Thursday, January 12, 2017
Here are my latest thoughts on mastery design for my math courses. Basically, students will work through 3 levels of mastery. Students will repeat the 3-level mastery process for each concept, but the actual types of tasks--what they do, and what they produce--will allow for variety. (At my blended-learning school, students may move at a faster pace if they desire. This is not traditional lecture-led education.)
Level 1. Students complete a task in which they explore ideas with an instructor. Heavy instructor guidance. The task will be such that it lends itself to guidance with an instructor.
Focus: What scenario produced the concept I am trying to teach and how can I get my students to experience that intellectual need?Goal: I understand this concept.
Level 2. Students complete a task with a couple of check-in points near the beginning, middle and end with an instructor. I don't think this should take much instructor time. At this stage, the instructor checks to make sure they really got it from level 1 and continue to encourage deep thinking.
Focus: Mistakes: excepted, inspected, respected.
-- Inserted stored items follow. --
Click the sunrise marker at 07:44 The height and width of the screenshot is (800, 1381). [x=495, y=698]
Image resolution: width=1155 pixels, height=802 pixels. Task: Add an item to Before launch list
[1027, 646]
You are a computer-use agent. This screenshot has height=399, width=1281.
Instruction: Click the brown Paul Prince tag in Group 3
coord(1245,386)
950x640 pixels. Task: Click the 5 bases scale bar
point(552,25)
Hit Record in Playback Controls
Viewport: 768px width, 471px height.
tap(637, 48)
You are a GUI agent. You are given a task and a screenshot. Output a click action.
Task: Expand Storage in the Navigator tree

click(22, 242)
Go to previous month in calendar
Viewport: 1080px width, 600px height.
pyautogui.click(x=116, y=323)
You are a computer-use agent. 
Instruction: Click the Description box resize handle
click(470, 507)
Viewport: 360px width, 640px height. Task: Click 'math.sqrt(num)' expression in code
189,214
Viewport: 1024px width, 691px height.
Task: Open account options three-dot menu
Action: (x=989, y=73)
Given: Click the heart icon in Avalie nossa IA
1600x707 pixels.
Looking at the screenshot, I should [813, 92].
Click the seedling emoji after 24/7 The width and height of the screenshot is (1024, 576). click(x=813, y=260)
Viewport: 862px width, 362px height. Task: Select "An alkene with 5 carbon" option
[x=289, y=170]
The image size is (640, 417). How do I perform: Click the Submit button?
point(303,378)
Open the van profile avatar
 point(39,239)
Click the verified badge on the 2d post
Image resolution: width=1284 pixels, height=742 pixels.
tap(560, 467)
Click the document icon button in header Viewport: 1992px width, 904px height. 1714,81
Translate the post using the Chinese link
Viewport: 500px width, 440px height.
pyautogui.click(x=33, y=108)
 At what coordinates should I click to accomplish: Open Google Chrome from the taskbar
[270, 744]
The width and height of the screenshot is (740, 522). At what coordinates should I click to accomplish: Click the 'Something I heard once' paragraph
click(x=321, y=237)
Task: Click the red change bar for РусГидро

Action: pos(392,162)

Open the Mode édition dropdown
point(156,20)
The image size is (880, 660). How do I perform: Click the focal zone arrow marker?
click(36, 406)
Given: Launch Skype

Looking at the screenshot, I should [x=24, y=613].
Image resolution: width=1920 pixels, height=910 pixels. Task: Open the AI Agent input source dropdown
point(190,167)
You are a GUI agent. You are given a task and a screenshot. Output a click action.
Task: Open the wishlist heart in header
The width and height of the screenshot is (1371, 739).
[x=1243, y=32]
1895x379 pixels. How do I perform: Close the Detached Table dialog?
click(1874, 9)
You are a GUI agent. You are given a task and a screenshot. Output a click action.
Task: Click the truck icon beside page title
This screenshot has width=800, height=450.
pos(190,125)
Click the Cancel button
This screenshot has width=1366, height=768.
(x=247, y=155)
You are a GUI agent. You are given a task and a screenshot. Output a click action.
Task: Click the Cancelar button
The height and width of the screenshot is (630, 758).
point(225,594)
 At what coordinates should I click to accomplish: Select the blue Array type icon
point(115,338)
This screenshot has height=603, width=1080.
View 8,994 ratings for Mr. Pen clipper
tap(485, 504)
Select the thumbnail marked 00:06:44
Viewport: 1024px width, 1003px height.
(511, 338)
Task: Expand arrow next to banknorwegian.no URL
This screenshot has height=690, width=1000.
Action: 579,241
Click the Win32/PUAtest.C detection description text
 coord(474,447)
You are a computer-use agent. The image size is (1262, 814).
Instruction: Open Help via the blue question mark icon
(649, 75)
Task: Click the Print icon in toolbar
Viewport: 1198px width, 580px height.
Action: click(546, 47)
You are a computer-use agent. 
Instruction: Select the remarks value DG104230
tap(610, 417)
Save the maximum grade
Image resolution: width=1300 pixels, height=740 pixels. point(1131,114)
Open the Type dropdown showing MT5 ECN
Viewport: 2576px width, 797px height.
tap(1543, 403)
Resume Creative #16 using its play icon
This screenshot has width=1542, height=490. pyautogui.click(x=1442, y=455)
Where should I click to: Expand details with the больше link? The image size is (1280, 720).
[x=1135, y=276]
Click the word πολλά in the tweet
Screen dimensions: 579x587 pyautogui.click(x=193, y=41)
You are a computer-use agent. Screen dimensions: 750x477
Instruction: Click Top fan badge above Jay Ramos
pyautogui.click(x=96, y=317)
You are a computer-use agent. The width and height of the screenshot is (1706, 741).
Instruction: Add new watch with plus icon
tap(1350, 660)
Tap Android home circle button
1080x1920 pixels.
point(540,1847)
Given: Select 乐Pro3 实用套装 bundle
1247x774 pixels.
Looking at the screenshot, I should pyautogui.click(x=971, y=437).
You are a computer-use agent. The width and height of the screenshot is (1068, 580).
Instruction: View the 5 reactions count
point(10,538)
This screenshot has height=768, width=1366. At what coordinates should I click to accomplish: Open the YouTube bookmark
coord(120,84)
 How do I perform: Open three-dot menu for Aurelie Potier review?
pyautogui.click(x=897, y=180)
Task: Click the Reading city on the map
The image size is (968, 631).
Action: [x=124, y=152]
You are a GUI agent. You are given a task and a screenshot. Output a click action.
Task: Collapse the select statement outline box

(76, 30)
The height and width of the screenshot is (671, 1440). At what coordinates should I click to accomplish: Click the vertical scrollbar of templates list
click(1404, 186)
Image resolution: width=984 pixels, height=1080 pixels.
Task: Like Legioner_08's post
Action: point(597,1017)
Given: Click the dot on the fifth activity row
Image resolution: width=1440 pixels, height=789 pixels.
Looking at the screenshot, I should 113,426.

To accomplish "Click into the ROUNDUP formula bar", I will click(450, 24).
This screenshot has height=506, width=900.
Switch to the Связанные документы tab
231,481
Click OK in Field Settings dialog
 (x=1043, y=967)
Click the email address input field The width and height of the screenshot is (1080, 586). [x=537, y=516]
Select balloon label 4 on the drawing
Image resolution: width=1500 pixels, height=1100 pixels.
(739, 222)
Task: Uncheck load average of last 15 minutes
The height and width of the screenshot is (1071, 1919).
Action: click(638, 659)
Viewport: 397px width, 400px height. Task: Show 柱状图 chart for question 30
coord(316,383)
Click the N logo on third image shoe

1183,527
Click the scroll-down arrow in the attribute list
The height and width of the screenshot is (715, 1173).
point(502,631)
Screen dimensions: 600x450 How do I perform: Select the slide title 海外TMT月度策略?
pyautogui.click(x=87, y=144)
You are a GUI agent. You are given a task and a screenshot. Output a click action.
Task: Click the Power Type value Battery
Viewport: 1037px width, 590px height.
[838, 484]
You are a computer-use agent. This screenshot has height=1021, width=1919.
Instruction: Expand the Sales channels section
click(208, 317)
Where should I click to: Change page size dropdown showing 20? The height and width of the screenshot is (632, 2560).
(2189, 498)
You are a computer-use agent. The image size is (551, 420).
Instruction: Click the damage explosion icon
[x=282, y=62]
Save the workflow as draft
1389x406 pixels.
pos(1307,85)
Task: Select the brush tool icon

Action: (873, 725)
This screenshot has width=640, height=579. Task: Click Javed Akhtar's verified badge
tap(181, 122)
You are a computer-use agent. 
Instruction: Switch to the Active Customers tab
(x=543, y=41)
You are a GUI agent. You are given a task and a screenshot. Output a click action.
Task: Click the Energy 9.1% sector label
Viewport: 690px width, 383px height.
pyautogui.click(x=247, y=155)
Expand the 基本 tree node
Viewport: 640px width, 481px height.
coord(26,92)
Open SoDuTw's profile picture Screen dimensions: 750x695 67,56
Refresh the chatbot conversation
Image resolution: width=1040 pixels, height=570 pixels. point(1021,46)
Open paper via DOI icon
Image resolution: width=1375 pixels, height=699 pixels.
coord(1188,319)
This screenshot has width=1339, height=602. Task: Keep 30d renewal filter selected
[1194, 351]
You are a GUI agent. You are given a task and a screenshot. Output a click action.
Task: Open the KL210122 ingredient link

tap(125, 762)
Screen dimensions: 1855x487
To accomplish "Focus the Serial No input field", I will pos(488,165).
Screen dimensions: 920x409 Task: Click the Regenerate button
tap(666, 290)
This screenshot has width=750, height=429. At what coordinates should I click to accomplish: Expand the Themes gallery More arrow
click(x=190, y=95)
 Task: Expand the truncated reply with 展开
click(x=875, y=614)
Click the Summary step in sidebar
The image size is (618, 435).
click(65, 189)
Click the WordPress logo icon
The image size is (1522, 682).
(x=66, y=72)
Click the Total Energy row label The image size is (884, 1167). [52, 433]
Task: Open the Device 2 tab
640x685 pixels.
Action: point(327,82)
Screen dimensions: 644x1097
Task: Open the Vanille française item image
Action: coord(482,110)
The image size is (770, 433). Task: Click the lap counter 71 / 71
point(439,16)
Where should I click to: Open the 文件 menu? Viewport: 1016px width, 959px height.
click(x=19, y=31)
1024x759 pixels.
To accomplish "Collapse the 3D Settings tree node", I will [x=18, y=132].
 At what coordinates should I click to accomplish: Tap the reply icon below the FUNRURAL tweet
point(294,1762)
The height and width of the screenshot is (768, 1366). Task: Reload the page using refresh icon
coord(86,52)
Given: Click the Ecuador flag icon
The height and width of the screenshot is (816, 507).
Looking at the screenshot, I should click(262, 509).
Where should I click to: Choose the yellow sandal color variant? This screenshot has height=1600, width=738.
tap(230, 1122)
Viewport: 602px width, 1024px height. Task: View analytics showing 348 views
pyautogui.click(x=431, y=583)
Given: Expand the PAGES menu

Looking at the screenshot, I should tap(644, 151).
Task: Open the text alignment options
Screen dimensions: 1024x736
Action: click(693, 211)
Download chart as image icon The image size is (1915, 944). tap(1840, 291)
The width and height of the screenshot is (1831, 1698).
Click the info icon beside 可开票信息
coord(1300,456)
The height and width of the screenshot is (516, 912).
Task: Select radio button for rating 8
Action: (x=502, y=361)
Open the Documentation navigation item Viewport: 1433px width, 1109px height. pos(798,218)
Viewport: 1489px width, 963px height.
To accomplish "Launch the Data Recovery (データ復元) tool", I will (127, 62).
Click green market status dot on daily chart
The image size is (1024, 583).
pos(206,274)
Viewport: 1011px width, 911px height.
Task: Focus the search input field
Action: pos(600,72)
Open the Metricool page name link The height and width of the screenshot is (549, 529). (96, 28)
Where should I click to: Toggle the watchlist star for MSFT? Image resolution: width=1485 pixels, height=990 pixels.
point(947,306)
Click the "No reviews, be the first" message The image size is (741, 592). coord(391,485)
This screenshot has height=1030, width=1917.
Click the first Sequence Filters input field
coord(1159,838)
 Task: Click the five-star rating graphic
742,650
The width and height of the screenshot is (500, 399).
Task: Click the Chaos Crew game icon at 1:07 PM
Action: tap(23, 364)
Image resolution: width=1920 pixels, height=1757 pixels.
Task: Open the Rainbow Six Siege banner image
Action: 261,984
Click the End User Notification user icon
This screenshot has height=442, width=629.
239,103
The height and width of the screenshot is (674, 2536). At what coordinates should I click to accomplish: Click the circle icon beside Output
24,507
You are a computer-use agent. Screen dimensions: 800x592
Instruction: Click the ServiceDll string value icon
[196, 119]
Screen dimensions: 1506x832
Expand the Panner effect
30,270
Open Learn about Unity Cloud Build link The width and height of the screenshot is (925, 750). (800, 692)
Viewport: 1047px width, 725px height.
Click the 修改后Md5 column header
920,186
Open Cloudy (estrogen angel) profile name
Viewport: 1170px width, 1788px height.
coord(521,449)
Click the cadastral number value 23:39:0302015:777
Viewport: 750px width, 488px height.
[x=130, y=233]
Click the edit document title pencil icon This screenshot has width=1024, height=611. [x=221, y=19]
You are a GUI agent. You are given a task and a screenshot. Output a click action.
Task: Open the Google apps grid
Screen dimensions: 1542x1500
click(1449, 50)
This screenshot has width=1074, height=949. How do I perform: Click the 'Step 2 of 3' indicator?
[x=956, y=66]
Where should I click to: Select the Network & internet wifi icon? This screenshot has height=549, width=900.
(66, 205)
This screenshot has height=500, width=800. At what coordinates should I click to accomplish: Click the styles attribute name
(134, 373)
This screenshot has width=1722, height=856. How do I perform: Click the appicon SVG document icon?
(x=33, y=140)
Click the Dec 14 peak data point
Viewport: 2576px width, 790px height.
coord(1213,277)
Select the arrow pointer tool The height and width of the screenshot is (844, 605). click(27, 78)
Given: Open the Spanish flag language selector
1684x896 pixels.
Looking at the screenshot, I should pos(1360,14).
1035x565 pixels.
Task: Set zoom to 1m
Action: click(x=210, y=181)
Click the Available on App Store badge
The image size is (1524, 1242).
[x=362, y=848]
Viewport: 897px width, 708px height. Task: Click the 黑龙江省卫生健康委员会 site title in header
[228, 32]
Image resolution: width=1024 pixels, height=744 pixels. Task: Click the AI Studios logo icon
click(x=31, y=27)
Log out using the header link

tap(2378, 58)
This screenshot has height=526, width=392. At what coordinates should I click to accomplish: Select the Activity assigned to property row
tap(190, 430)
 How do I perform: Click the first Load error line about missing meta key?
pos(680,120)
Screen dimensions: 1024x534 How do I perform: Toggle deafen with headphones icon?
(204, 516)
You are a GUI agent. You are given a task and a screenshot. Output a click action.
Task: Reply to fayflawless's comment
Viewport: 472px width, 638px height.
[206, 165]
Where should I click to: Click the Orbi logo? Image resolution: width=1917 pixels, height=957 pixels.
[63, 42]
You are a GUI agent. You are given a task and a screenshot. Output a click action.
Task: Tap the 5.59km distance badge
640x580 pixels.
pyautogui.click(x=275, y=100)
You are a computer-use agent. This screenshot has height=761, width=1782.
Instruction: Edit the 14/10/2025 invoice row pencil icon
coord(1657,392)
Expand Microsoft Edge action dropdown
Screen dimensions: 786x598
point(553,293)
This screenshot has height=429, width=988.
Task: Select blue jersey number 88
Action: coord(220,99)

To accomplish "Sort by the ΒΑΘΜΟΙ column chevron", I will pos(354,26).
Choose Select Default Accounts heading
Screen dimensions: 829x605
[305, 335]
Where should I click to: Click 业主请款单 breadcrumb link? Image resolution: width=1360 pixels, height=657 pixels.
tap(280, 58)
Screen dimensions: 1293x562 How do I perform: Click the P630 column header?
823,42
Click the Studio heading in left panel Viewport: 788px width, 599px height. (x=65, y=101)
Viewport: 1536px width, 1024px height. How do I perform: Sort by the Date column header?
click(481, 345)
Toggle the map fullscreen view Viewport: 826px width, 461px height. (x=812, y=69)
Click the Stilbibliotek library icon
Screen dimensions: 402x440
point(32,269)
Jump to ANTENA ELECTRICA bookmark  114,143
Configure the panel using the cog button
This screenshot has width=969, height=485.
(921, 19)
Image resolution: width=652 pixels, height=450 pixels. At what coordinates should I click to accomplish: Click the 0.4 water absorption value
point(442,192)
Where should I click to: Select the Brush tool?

If we didn't make mistakes, we'd be done so why are we here?Goal: I can demonstrate my understanding of this concept.
Level 3. Students complete a final task for that particular concept in which they work mostly independent with possible check-in points in the middle and/or at the end. This task will conclude the learning for the topic and the student will produce something that demonstrates learning. Students will keep this and compile with other similar tasks to create a portfolio of learning throughout the course.
Focus: What will students do to continue to develop, solidify, and demonstrate mastery of this topic?Goal: I can teach this concept.
With this 3-tier structure, I can keep them at level 1 until I feel they are ready to move to level 2 and then on to level 3. One of the issues with traditional education is that students often arrive unprepared at what is supposed to be the concluding tasks for a topic. Teachers then attempt to "review" the material until they are obliged to move on. They don't need to review the material though. They need to learn it. They didn't get it the first time.